Start of Material provided

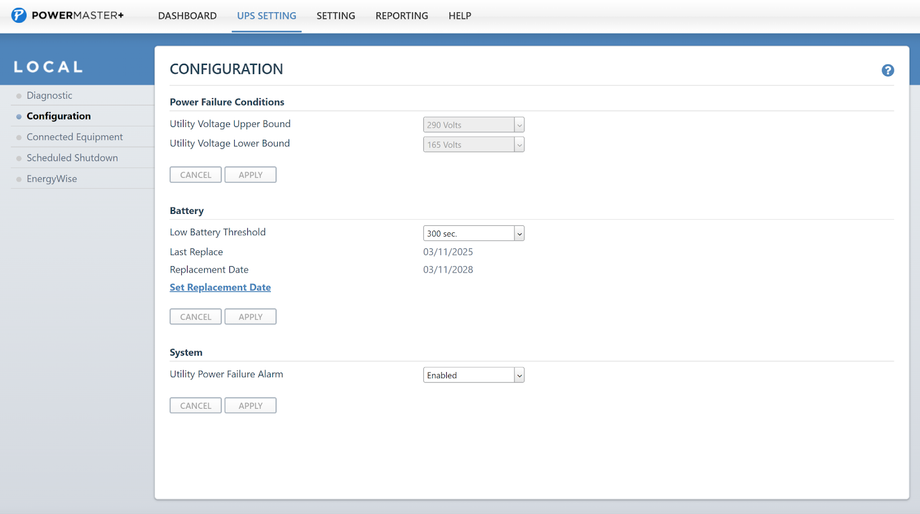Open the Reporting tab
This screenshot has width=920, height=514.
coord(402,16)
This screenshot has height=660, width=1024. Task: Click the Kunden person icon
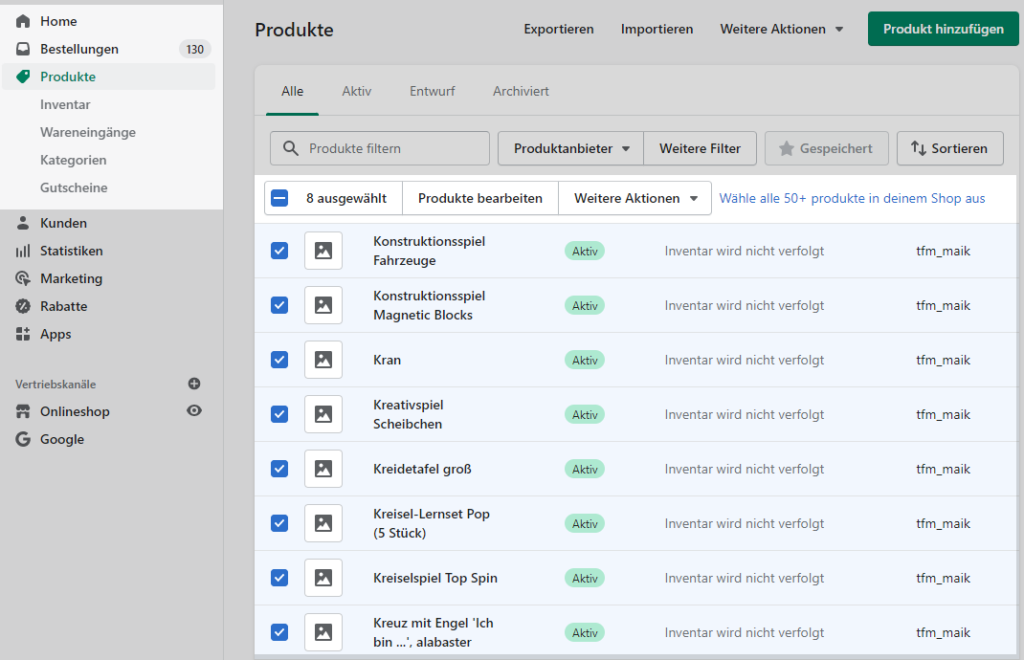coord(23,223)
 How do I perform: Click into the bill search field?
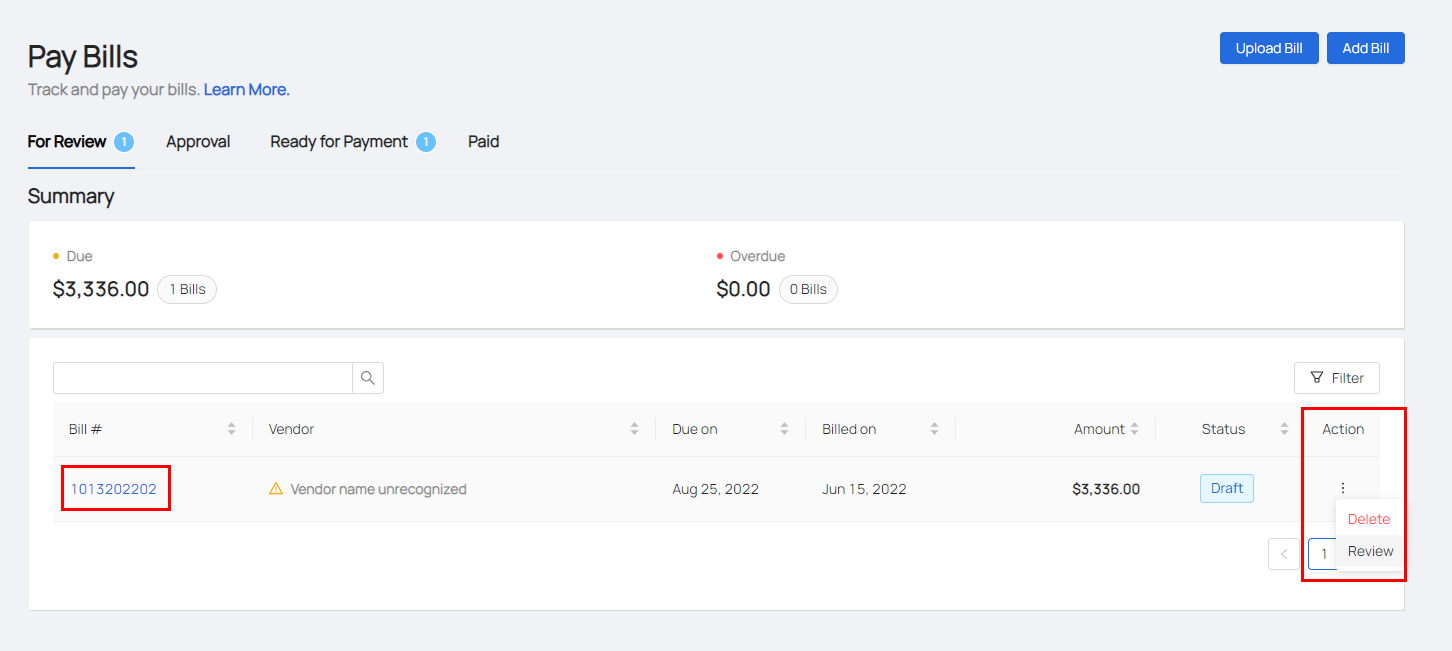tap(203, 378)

End of Material provided

■ **Activity**: Copy exactly, leaving out pictures, the lines from the line containing "This screenshot has height=660, width=1024." through the last line of the records.

■ **Response**:
This screenshot has height=660, width=1024. Task: Click the Kunden person icon
coord(23,223)
 How do I perform: Click into the bill search field?
tap(203, 378)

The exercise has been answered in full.